If not, he's left plenty of ideas for whoever replaces him.
Krzyzewski's new book, "The Gold Standard, Building a World-Class Team," details much of what he did as the first coach of the U.S. national team program, culminating in the Americans' victory over Spain to win the gold medal in the 2008 Olympics.
"In the military, you'd say you write an after action report, so the commander after you would know what it's like," Krzyzewski said Tuesday. "Well, the book serves as an example for what we did over a three-year period and the reasoning behind it. That's one of the reasons I wanted to do a book."
Krzyzewski wrote the book with his daughter, Jamie Spatola, and they signed it Tuesday at the NBA Store -- where all copies sold out.
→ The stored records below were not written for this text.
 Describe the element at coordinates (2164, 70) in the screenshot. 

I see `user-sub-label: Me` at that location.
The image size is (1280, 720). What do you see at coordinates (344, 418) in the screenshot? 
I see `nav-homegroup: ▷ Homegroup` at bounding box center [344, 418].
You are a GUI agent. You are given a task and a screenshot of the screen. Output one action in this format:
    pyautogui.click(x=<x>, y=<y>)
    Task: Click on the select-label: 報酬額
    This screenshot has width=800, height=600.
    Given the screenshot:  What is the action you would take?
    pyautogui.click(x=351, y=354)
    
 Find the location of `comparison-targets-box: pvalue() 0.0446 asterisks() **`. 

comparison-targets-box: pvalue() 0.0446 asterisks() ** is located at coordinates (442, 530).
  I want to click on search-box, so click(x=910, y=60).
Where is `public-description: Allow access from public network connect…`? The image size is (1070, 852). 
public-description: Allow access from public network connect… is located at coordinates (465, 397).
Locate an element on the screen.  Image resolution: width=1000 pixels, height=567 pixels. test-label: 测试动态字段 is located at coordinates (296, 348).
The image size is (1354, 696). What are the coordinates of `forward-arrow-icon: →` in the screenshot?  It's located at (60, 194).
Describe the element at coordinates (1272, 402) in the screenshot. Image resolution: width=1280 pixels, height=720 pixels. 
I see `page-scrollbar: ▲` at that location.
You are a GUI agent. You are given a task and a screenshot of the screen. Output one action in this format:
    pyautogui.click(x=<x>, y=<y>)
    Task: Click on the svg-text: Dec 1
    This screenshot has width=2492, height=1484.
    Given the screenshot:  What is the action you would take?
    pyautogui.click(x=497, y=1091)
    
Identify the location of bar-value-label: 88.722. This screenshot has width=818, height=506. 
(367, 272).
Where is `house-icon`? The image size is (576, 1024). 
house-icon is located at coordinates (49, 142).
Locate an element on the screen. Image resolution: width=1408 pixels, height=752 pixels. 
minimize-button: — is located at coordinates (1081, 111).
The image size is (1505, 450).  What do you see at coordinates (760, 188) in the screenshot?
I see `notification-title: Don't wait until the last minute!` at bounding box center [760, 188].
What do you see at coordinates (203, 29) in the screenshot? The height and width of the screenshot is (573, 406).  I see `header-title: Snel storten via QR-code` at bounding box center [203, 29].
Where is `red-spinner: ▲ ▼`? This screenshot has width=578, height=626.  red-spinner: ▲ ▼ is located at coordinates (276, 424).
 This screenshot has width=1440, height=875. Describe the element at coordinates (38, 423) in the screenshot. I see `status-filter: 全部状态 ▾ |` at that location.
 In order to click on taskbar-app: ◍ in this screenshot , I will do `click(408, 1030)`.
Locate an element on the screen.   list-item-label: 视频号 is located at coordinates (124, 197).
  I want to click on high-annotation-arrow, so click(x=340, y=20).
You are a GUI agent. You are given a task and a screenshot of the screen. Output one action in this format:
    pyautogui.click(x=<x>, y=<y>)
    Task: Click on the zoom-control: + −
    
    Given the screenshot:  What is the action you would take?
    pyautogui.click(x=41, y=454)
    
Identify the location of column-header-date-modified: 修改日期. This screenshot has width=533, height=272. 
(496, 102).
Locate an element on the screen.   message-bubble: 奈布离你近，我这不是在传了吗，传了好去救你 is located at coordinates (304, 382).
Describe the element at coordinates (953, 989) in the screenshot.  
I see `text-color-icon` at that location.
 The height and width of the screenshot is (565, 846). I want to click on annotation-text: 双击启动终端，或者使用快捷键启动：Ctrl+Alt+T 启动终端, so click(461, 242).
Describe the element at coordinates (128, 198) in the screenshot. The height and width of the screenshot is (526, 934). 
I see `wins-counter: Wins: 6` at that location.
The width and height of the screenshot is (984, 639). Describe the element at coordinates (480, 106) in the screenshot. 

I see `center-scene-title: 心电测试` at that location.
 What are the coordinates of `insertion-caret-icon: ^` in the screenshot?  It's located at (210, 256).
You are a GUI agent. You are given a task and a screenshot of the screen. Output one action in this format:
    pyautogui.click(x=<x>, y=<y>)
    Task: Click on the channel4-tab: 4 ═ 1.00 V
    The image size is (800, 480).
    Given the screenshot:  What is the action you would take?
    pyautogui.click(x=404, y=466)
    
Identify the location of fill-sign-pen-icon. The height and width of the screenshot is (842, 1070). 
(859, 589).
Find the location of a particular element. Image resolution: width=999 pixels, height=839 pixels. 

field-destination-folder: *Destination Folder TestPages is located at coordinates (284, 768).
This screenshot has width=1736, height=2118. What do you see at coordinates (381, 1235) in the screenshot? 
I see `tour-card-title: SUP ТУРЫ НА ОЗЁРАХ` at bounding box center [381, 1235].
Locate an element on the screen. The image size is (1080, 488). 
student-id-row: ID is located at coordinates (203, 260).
They decided to write the book before the 2007 Olympic qualifier, when Krzyzewski had already spent one summer with the team and knew it was a group people would want to learn more about.
"It's such a good story, but it's also a team that our country could cheer for," Krzyzewski said. "What team does our entire country cheer for? They don't cheer for one team. They cheer for their city, team or their state team and college. I thought during the Olympics, this team won the respect of its own, its own country. And going forward now, that's how we would like USA Basketball to be looked upon."
Krzyzewski still isn't sure if he'll remain the coach. The job is surely his if he wants it, but even though he was with USA Basketball managing director Jerry Colangelo last week in Chicago, he said they didn't discuss the position that night.
"I just want to sit down with Jerry and everyone involved and figure out what's best," Krzyzewski said. "Because it shouldn't be about one player or one coach. It should be about how we feel it would be best as a country to go forward."
Since the Americans are automatically qualified into the 2010 world championships as Olympic champions, they have time -- which is a dominant theme of the book.
The Americans would just choose a team shortly before the start of international competitions before Colangelo was hired in 2005 following the Americans' bronze-medal finish at the 2004 Olympics. He hired Krzyzewski that fall, giving the coach the time to build a team that his predecessors didn't enjoy.
Krzyzewski writes of the various ways he developed relationships with some of basketball's biggest superstars. He recalled a visit to LeBron James in 2007 in Cleveland at an event with James' sponsors, and a phone call with the then-injured Dwyane Wade early the next year, when he told the Miami Heat guard he believed in him and knew he would make it back from his knee surgery.
Krzyzewski encouraged or even asked some players to speak at meetings, so they could hear multiple voices and some could assume leadership positions. And activities such as visits to U.S. military bases and a boat ride around the Statue of Liberty further strengthened the team's bond -- Krzyzewski called them friends.
"You want to get to know each other, and it's not about just liking," Krzyzewski said. "It's trusting, and the only way you can trust is by spending quality time with one another."
Those good times together make it difficult for Krzyzewski, who was also an assistant on the 1992 Dream Team, to decide whether to stay on. Maybe another stint wouldn't be as rewarding as this one was -- but after the experience he had, it's hard to rule out doing it again.
"It was such an honor. It was the best thing I've ever done -- or been a part of. It's not something I did, that I've been a part of," Krzyzewski said.
"But let's see. I'm a big USA Basketball guy, and I believe in our game and I believe we should be the leaders in our game. Not just how it's played, but how we structure it, how we teach it and share the knowledge."